The four most beautiful words

Pitchers and catchers report. Short of “I love my sweetie” or “The Red Sox Win”, I can’t think of four better words strung together. There may be snow and ice outside, but pitchers and catchers report. The windchill is below zero, and you’re starting to believe the parka and gloves are actually parts of your body, but pitchers and catchers report. Spring is near. The long cold winter is going to end. Whether your team is the defending champions (the Red Sox), trying hard to forget a miserable, humiliating 2007 and rebound toward lost glory (the White Sox and the Mets), or you’re really not sure what to expect (the Yankees, Giants and Dodgers), pitchers and catchers report.

The three ring circus featuring George Mitchell, Roger Clemens and Brian McNamee continues, but none of them are suiting up this week in Florida or Arizona. Bud Selig can spout all the sanctimonious crap he wants about how he’s protecting the game and doing the best job he can cleaning up the mess he helped create, but he won’t be wearing a uniform. The only thing that matters is the annual inevitability of spring: pitchers and catchers report.

Johan Santana is a Met. Pedro Martinez hopes he’s healthy now. The Giants need to figure out what kind of team they’re going to be in the first year PB (post Barry). The Rays have a new name, new uniforms, and they’d like to finish better than last place. The Mariners have a new ace. The Phillies, with their MVP’s, want to put it all together this year. The Tigers want to bounce back. The Brewers want to have a second half of 2008 that’s as good as the first half of 2007 was for them. The Cubs want to break their century-long drought. The Red Sox and Rockies, of course, want to repeat last year’s glory, though the Rockies want four more post-season wins. The Indians know that if they had held on a bit longer in the ALCS, they could have been receiving rings this opening day instead of the Red Sox. No matter the team, it all starts with the four words: pitchers and catchers report.

Such lovely words. It’s all possible. Everyone fantasizes this month about their ability to hoist the trophy in their delirious, champagne-soaked locker room in October. The road to October starts this week, because pitchers and catchers report.

Saturday, February 9, 2008

No Schill, Sherlock

El Tiante's preview of the 2008 Red Sox begins with the starting rotation.
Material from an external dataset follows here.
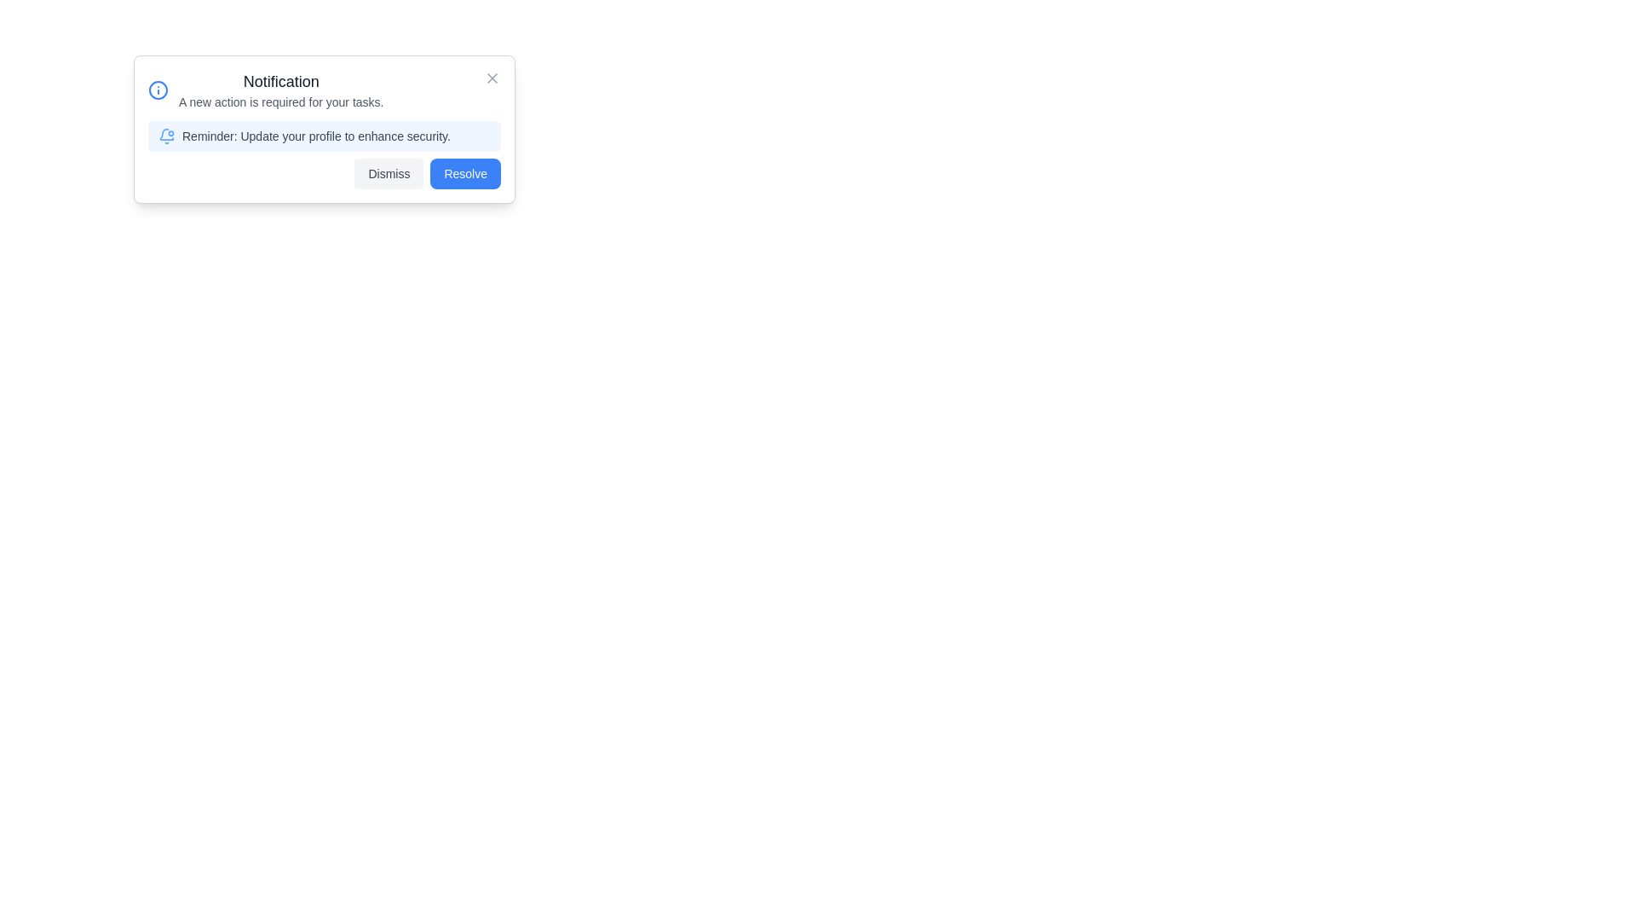 Image resolution: width=1636 pixels, height=921 pixels. I want to click on notification content displayed in the informational card header, which includes a bold 'Notification' title and a message stating 'A new action is required for your tasks.', so click(265, 89).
Curt Schilling is not going to be available this year, and possibly not ever again. Oh well. It does solve one of the nagging questions that had been facing Terry Francona: How do you fit six starters into the five spots of the rotation. With Schilling out due to a bad shoulder, we’re back to five: Josh Beckett (the de facto ace), Daisuke Matsuzaka, Tim Wakefield, Jon Lester and future ace Clay Buchholz.

This still stands as one of the two or three best rotations in the American League. There’s an elegant balance between experience and youth, flamethrowers and control artists, World Series heroes and a continued thirst to get there again.

· Josh Beckett had a superb 2007 and one of the most dominant postseasons in modern history. Still, he didn’t get the Cy Young, and that remains within his reach in 2008.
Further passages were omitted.